Number 3 most people don't seem to know within the HSMM community. I am a wireless network security professional. (OSWP certified). When you have for example an access point with an SSID and disable the SSID Broadcast this does two things..


1) Standard computers/phones/devices will NOT see the network

2) Whenever the hardware is communicating IE:Meshed/linked the SSID is transmitted in the raw packet data....


In other words if you were looking at the raw data over the air (very easy to do under linux with a monitor mode capable wifi adapter) you can see the SSID of any access point (or HSMM node) that does not broadcast its SSID as long as the node is transmitting/communicating with another device.
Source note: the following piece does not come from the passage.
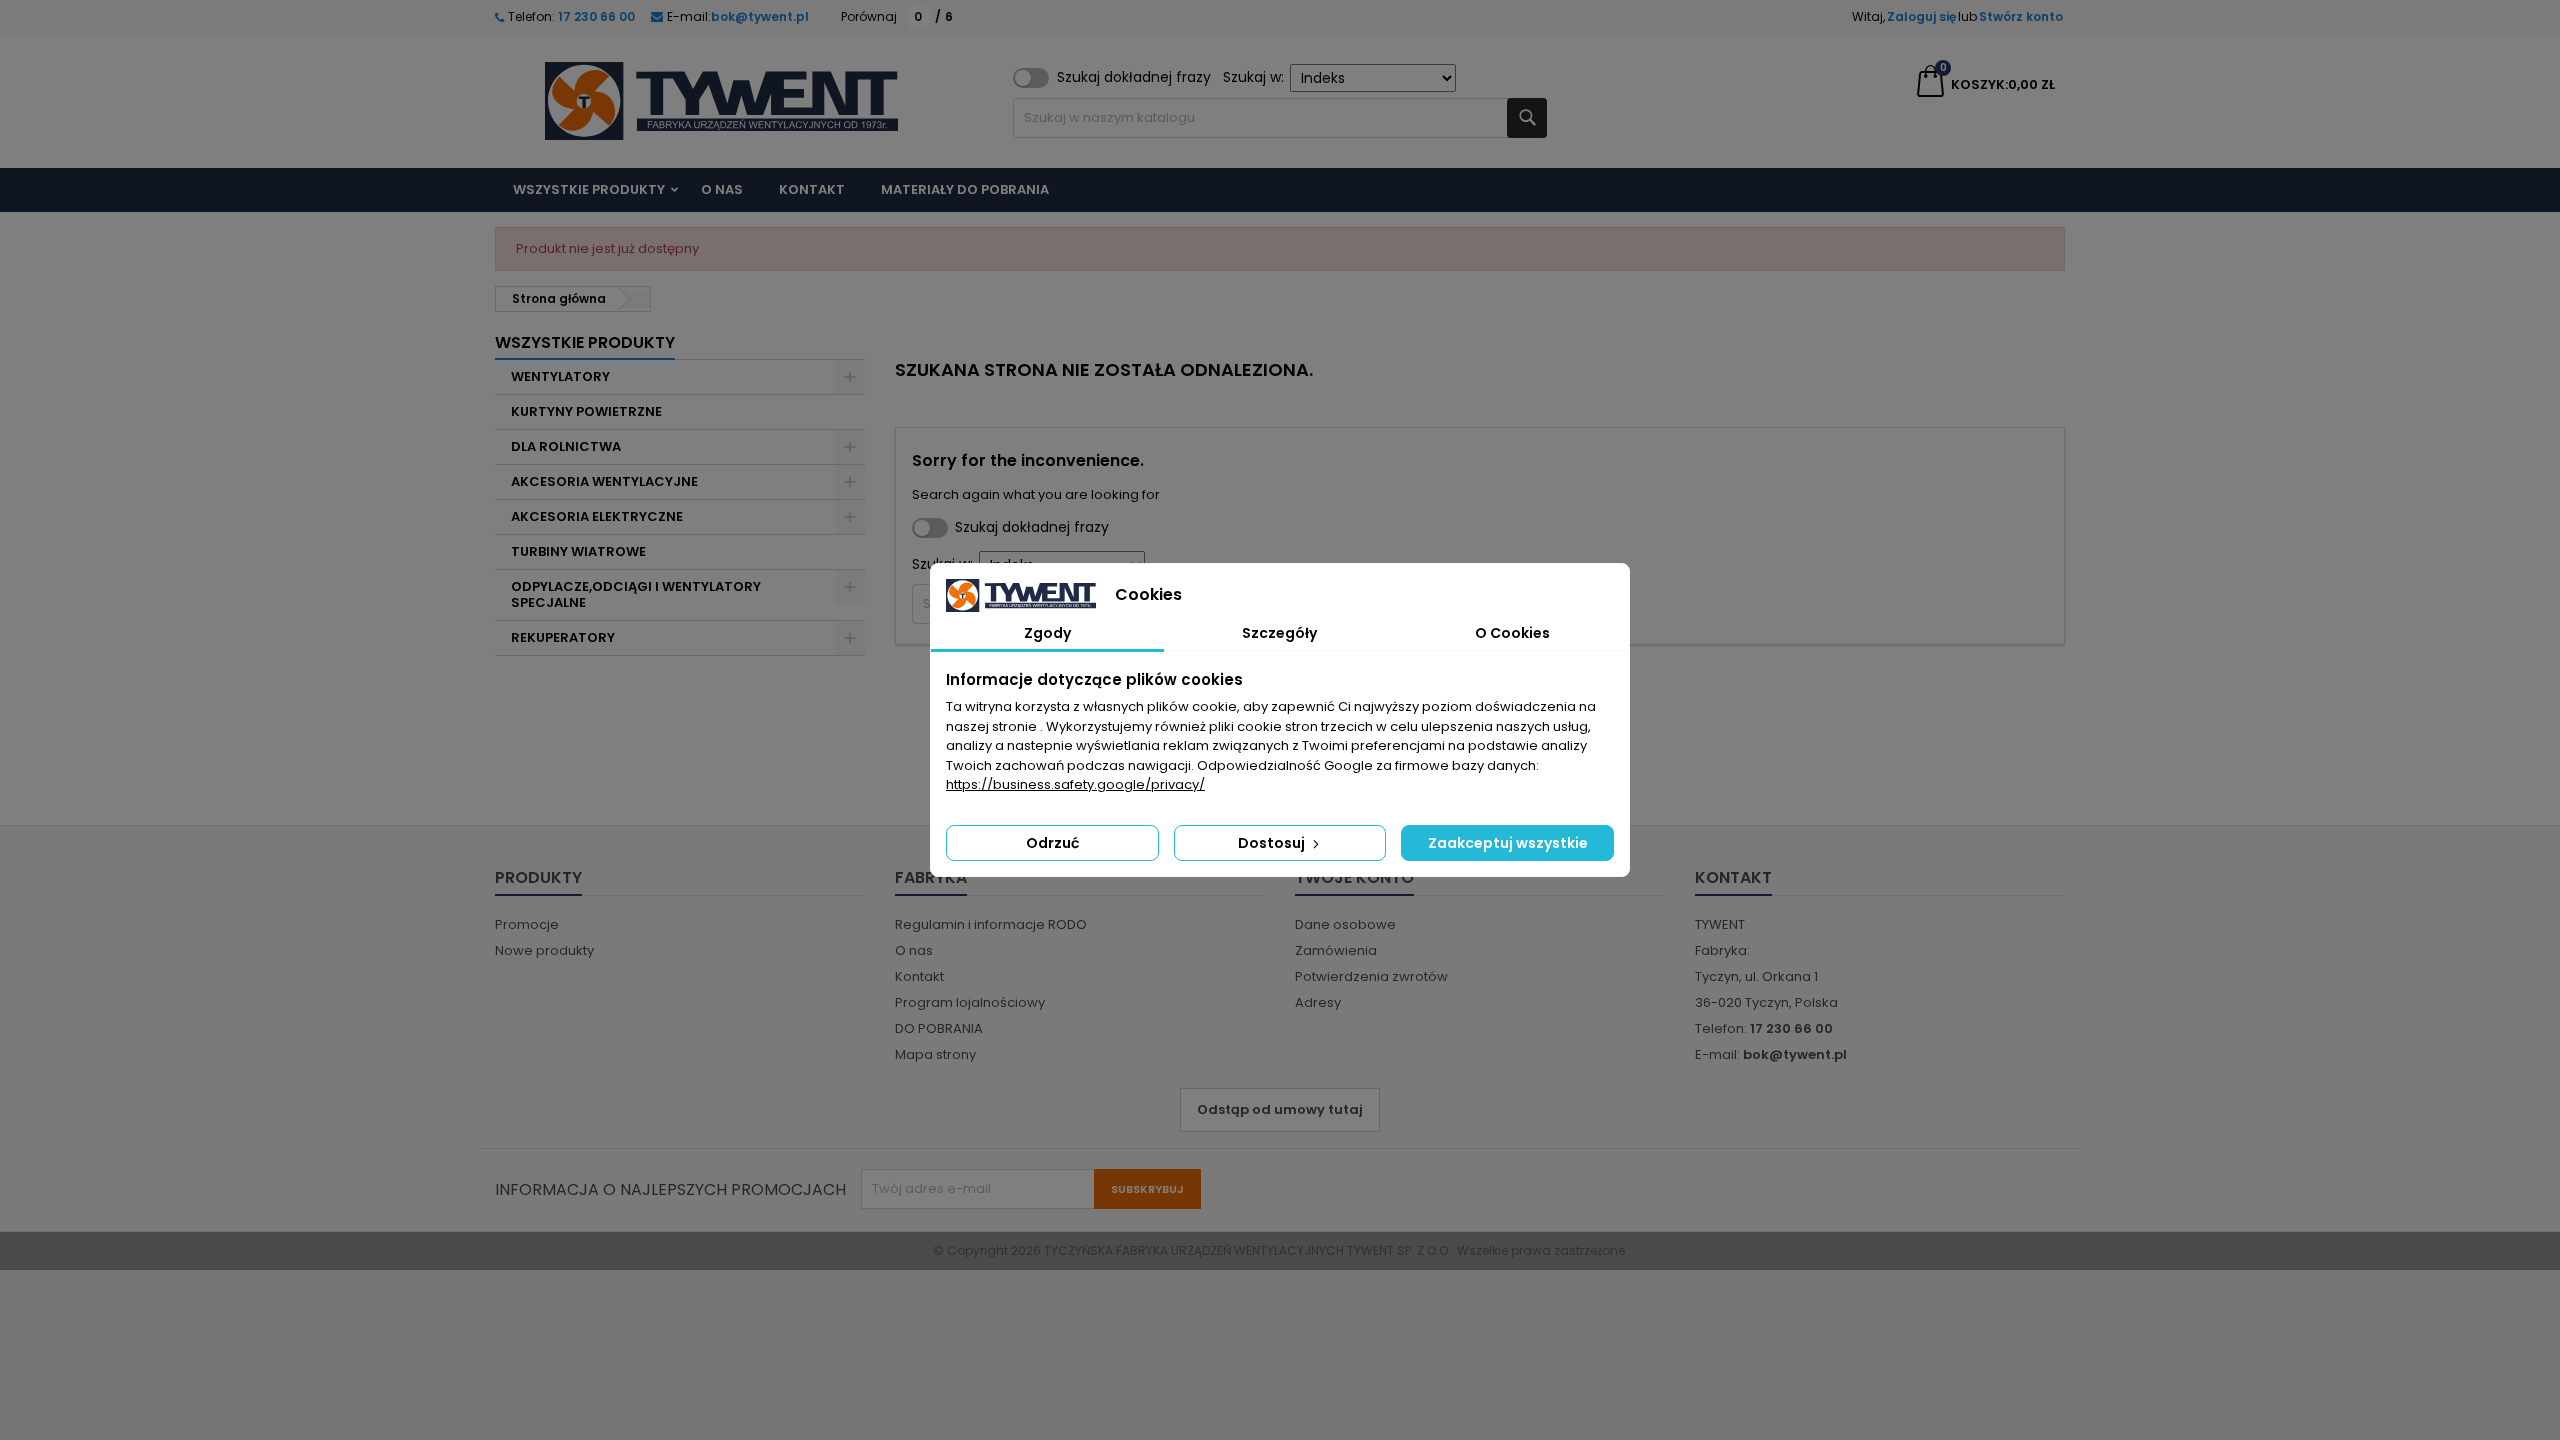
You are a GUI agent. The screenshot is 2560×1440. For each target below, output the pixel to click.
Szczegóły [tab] (1279, 633)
I would strongly like to propose that an option to disable the broadcast function be added to the next firmware release, this will increase (security through obscurity) while continuing to be Part 97 compliant.


Windows computers and cellphones ( and many other devices ) will not look for wireless deivce, it will just wait until it sees a broadcast. With broadcasting turned off non-licensed individuals won't realize the network is there while the FCC/Licensed ham/and Technician could see the network if they so pleased, this simply hides the network from devices that shouldn't be attempting to connect anyway.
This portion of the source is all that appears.